IRS Allocates Unused LIHTCs to 28 States

IRS Allocates Unused LIHTCs to 28 States

They’ll get an additional $8.2 million in unused federal LIHTC carryovers.


They’ll get an additional $8.2 million in unused federal LIHTC carryovers.


Each year the IRS allocates a certain amount of LIHTCs to each state using a formula allocation method, which is based on a state’s population and established in Section 42 of the Internal Revenue Code. In addition to the credits allocated by this formula method, each year, states are also permitted to allocate to the state housing finance agency (HFA) LIHTCs that were unused by recipients of tax credits allocated in a prior year, and LIHTCs from the prior calendar year that were not previously allocated by the HFA.

However, tax credits that aren’t allocated by a state HFA within two years must be returned by the HFA to the IRS, which then places them in a national pool of unused tax credits.
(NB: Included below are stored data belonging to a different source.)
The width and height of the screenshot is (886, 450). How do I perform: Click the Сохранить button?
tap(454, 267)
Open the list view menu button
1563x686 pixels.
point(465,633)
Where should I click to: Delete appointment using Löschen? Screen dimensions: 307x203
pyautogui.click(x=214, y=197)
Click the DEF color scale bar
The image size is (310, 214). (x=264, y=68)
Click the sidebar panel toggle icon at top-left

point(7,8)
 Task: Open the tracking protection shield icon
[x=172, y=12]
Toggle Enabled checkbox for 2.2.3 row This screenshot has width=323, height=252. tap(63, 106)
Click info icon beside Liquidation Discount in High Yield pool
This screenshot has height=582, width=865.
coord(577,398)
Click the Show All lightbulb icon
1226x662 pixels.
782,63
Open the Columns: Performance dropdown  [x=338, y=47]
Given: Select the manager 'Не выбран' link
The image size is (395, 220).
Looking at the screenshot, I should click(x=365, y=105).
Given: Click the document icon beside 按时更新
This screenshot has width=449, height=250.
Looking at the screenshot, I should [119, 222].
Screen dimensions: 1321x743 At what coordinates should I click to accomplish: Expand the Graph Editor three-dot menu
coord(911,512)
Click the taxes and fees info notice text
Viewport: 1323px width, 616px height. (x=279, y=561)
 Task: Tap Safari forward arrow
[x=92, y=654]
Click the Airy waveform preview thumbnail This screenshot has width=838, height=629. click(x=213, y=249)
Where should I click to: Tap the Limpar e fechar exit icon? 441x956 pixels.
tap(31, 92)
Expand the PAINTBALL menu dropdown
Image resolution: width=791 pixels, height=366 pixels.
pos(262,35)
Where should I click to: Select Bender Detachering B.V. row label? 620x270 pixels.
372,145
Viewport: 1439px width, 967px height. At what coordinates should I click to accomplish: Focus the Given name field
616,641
The IRS then reallocates these national pool credits to state HFAs that fully utilized their entire LIHTC allocation for the prior calendar year. It’s important to note that a state having unused LIHTC authority doesn’t mean that demand for LIHTCs is weakening. Unused authority sometimes results from states having too little remaining LIHTC authority to be allocated to an affordable housing site.

Revenue Procedure 2023-32 released in October 2023 provided the Housing Credit National Pool amounts for qualified states for calendar year 2023. It initially announced an allocation of $3.2 million in unused LIHTCs. Twenty-eight states received unused LIHTC carryovers from the national pool. The IRS recently issued a supplement to this revenue procedure (2024-18), which provides that the IRS will allocate an additional $8.2 million in unused federal LIHTC carryovers to the same 28 states.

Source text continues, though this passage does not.